| Direction 1 |
List every item the women in the article on the Prek Kporp community shop wear when they make the rolls.

| Given text |
⁂

​Nothing fishy about this food | Phnom Penh Post

Nothing fishy about this food

Special Reports

Publication date
17 June 2011 | 08:01 ICT

Reporter : Mark Bibby Jackson

More Topic

Prek Kporp community director Chhoun Vanna with packaged nems.

Prek Kporp community director Chhoun Vanna with packaged nems.

It's not often I’m struck by the high level of hygiene while travelling through rural Cambodia. But standing in the Prek Khporp community shop, I find myself reflecting on how clean everything is around me.

All the surfaces, the floor, even the uniforms hanging on pegs attached to the wall, are pristine.

Clearly, hygiene is valued here.

“We wear masks, hair nets and uniforms when producing the rolls,” community director Chhoum Vanna, 46, says.

“We never open the doors, and we close everything, allowing only members of the community to enter the building.”

Inside the shop, established in October, 2008 with funding from the Asian Development Bank, Chhoum Vanna and six other women produce spring rolls (nems) and fish balls made from processed fish.

They’re not the only people in Prek Kporp who make nems. According to Chhoum Vanna, villagers have been making them since the 1980s.

“But the villagers don’t have the same [hygiene] standards as us,”  Chhoum Vanna says. “We have different techniques.”

⁂

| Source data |
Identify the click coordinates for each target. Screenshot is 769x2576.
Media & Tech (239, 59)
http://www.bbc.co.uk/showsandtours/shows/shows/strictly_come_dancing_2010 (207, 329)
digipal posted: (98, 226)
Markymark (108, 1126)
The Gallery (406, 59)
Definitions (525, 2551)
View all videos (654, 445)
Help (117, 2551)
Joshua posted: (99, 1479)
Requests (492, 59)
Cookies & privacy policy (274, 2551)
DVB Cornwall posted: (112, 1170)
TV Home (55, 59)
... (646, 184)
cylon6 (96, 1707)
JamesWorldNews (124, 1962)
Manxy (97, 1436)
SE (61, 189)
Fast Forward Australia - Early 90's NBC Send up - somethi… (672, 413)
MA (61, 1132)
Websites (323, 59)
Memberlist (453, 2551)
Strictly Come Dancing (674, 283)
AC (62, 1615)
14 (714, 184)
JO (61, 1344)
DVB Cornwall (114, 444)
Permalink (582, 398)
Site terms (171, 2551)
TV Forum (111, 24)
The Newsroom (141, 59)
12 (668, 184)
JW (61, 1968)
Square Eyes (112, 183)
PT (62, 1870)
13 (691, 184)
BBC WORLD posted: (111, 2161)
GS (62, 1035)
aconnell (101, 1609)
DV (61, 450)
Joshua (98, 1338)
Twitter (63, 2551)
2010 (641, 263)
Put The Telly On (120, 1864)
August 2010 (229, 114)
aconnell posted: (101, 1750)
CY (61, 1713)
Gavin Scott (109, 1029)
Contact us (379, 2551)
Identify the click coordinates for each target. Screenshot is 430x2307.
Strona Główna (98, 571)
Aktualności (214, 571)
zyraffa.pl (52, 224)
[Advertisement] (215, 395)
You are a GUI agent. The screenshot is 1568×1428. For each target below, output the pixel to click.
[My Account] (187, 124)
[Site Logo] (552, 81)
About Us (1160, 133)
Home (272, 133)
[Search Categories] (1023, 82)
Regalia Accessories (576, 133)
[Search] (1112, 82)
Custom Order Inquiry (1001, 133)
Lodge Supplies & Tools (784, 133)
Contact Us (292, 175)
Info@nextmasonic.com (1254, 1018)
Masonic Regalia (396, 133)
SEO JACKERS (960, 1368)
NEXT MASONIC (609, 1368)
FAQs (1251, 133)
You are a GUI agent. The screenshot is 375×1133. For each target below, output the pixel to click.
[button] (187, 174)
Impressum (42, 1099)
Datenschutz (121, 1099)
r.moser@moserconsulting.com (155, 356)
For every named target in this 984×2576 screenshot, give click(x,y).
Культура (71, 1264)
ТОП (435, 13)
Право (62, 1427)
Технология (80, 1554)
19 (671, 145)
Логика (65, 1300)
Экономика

⁂

| Direction 2 |
Rewrite the records, requests included, starting at the line containing "digipal posted: (98, 226)" and ending at the last line of the records. Add 136 to each number in the click coordinates, and give only those lines.

| Task result 1 |
Masks, hair nets, uniforms

| Task result 2 |
digipal posted: (234, 362)
Markymark (244, 1262)
The Gallery (542, 195)
Definitions (661, 2687)
View all videos (790, 581)
Help (253, 2687)
Joshua posted: (235, 1615)
Requests (628, 195)
Cookies & privacy policy (410, 2687)
DVB Cornwall posted: (248, 1306)
TV Home (191, 195)
... (782, 320)
cylon6 (232, 1843)
JamesWorldNews (260, 2098)
Manxy (233, 1572)
SE (197, 325)
Fast Forward Australia - Early 90's NBC Send up - somethi… (808, 549)
MA (197, 1268)
Websites (459, 195)
Memberlist (589, 2687)
Strictly Come Dancing (810, 419)
AC (198, 1751)
14 (850, 320)
JO (197, 1480)
DVB Cornwall (250, 580)
Permalink (718, 534)
Site terms (307, 2687)
TV Forum (247, 160)
The Newsroom (277, 195)
12 (804, 320)
JW (197, 2104)
Square Eyes (248, 319)
PT (198, 2006)
13 (827, 320)
BBC WORLD posted: (247, 2297)
GS (198, 1171)
aconnell (237, 1745)
DV (197, 586)
Joshua (234, 1474)
Twitter (199, 2687)
2010 (777, 399)
Put The Telly On (256, 2000)
August 2010 (365, 250)
aconnell posted: (237, 1886)
CY (197, 1849)
Gavin Scott (245, 1165)
Contact us (515, 2687)
Identify the click coordinates for each target. Screenshot is 430x2307.
Strona Główna (234, 707)
Aktualności (350, 707)
zyraffa.pl (188, 360)
[Advertisement] (351, 531)
You are a GUI agent. The screenshot is 1568×1428. For each target below, output the pixel to click.
[My Account] (323, 260)
[Site Logo] (688, 217)
About Us (1296, 269)
Home (408, 269)
[Search Categories] (1159, 218)
Regalia Accessories (712, 269)
[Search] (1248, 218)
Custom Order Inquiry (1137, 269)
Lodge Supplies & Tools (920, 269)
Contact Us (428, 311)
Info@nextmasonic.com (1390, 1154)
Masonic Regalia (532, 269)
SEO JACKERS (1096, 1504)
NEXT MASONIC (745, 1504)
FAQs (1387, 269)
You are a GUI agent. The screenshot is 375×1133. For each target below, output the pixel to click.
[button] (323, 310)
Impressum (178, 1235)
Datenschutz (257, 1235)
r.moser@moserconsulting.com (291, 492)
For every named target in this 984×2576 screenshot, give click(x,y).
Культура (207, 1400)
ТОП (571, 149)
Право (198, 1563)
Технология (216, 1690)
19 (807, 281)
Логика (201, 1436)
Экономика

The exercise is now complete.